• TASK DETAILS
Every line from the line containing "Viewport: 868px width, 303px height." through the final line below must be returned exactly, and no other line.

• THE INPUT
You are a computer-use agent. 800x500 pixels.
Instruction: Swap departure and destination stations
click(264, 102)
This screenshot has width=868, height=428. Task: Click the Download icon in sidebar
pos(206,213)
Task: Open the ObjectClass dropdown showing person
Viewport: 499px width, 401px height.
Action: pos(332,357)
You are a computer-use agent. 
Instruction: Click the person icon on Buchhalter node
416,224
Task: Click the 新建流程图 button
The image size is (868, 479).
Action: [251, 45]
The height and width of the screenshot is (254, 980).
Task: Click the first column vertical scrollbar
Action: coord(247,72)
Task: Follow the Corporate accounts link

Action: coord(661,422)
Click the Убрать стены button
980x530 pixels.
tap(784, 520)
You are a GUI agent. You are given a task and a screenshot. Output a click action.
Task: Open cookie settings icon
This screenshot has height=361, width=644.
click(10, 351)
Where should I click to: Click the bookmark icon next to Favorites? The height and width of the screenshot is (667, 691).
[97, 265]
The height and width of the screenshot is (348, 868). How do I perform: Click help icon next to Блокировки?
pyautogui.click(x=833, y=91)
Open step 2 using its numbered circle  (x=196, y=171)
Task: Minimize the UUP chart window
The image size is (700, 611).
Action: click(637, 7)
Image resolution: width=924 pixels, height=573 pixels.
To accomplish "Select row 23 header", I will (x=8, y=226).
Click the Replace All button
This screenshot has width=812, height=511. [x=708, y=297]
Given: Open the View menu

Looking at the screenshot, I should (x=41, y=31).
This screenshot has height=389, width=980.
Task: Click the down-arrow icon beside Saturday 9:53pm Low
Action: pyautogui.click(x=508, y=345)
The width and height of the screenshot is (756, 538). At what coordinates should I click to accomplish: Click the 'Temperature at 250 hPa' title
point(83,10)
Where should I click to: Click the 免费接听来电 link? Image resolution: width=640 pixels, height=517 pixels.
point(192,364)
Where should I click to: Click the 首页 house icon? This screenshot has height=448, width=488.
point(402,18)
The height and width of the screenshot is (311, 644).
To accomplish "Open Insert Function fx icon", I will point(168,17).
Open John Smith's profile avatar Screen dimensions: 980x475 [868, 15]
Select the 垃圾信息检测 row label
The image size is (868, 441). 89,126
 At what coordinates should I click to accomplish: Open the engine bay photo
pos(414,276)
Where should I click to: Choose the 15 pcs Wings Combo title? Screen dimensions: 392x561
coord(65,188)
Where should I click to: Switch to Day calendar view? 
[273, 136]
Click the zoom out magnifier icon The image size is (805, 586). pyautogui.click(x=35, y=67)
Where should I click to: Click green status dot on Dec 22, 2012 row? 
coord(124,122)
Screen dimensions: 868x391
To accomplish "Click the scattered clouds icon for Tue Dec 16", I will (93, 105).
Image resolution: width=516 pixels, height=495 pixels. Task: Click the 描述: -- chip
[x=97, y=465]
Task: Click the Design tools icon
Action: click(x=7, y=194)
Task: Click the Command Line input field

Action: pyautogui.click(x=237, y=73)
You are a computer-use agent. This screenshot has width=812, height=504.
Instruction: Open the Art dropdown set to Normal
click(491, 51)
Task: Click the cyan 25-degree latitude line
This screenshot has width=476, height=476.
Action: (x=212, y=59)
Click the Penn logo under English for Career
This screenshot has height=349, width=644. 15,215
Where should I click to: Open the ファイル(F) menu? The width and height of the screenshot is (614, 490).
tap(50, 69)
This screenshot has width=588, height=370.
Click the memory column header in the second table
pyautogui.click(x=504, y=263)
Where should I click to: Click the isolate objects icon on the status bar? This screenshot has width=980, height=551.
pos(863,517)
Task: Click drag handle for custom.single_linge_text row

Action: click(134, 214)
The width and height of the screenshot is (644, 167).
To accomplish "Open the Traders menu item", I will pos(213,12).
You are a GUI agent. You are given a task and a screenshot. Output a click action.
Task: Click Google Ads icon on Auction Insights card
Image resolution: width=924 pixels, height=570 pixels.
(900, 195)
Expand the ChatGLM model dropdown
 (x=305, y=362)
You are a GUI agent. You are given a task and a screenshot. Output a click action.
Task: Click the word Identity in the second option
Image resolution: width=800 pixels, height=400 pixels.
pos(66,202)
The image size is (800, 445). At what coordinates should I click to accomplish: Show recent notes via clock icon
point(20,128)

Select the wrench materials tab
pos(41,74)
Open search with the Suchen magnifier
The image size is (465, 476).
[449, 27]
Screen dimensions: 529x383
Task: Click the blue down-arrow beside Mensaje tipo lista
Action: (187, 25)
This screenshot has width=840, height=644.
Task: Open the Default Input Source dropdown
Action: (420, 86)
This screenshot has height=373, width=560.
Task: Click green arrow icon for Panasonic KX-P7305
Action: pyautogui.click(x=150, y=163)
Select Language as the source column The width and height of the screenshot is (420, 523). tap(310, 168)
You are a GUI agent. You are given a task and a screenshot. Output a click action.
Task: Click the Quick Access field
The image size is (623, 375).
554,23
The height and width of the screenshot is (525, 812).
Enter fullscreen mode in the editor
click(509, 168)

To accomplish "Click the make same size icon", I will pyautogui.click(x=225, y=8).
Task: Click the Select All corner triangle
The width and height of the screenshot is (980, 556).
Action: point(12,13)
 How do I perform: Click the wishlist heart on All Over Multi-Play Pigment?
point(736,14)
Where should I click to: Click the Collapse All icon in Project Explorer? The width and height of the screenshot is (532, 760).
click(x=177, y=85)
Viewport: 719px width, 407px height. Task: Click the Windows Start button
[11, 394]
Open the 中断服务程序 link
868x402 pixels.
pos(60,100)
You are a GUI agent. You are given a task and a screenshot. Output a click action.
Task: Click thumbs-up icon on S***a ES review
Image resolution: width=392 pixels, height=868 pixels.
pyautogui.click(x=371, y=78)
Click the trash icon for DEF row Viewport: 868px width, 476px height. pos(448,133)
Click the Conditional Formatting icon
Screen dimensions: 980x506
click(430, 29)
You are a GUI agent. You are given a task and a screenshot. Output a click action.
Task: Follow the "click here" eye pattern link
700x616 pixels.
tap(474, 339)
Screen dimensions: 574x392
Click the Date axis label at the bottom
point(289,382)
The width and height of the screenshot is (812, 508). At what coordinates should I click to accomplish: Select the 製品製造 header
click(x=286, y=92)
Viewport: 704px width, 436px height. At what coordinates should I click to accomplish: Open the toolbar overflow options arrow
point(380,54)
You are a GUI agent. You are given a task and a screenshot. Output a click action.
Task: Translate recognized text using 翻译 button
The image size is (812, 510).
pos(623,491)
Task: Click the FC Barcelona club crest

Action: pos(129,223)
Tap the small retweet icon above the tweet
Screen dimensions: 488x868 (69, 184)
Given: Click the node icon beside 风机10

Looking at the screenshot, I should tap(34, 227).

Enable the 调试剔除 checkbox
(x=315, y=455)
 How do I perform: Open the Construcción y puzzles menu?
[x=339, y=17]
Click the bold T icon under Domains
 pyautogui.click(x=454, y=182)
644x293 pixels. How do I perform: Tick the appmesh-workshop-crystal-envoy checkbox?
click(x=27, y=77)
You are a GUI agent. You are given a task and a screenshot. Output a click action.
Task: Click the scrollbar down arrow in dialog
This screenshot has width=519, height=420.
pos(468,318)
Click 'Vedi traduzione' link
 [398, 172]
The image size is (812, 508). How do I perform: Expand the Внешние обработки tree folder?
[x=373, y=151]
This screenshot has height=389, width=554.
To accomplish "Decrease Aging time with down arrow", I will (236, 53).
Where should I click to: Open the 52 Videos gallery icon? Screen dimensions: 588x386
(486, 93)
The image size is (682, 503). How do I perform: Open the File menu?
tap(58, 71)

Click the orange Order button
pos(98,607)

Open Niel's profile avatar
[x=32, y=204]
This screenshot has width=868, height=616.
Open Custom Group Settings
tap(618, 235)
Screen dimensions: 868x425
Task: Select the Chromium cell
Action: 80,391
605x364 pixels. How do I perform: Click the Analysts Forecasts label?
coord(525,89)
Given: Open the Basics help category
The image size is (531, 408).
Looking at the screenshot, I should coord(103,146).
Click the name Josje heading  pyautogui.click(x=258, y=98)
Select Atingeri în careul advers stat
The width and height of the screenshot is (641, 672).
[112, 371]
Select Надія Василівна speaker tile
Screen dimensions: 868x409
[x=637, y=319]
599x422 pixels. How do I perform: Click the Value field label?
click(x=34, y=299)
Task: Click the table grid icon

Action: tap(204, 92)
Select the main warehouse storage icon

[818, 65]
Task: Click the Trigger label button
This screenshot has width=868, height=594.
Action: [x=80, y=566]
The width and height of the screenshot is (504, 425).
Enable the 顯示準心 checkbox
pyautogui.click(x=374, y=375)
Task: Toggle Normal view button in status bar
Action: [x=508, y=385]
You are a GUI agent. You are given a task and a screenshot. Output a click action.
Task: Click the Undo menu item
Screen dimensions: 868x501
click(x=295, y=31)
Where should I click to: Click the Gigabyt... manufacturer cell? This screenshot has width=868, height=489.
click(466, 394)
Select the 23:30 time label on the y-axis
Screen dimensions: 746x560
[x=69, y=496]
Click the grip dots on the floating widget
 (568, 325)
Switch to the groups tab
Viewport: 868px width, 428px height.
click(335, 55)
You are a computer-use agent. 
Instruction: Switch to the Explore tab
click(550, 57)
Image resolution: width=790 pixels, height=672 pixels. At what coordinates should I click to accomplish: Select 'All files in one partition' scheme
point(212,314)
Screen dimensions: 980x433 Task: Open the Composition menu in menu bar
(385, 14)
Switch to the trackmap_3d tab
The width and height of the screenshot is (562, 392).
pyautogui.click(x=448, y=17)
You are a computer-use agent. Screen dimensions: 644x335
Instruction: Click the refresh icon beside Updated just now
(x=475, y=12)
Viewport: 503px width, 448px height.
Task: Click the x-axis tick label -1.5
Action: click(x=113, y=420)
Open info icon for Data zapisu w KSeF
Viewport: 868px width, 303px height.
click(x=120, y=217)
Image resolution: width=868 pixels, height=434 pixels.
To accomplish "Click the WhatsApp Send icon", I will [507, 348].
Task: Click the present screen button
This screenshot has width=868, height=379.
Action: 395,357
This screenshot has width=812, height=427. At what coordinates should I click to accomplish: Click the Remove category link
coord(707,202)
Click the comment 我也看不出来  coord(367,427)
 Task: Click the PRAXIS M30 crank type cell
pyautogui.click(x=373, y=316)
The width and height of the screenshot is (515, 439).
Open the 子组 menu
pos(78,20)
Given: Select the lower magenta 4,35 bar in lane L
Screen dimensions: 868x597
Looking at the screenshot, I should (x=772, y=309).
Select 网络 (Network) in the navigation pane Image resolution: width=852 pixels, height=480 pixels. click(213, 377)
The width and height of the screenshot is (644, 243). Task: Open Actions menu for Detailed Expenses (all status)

• WRITTEN ANSWER
Viewport: 868px width, 303px height.
click(x=120, y=217)
Image resolution: width=868 pixels, height=434 pixels.
To accomplish "Click the WhatsApp Send icon", I will [507, 348].
Task: Click the present screen button
This screenshot has width=868, height=379.
Action: 395,357
This screenshot has width=812, height=427. At what coordinates should I click to accomplish: Click the Remove category link
coord(707,202)
Click the comment 我也看不出来  coord(367,427)
 Task: Click the PRAXIS M30 crank type cell
pyautogui.click(x=373, y=316)
The width and height of the screenshot is (515, 439).
Open the 子组 menu
pos(78,20)
Given: Select the lower magenta 4,35 bar in lane L
Screen dimensions: 868x597
Looking at the screenshot, I should (x=772, y=309).
Select 网络 (Network) in the navigation pane Image resolution: width=852 pixels, height=480 pixels. click(213, 377)
The width and height of the screenshot is (644, 243). Task: Open Actions menu for Detailed Expenses (all status)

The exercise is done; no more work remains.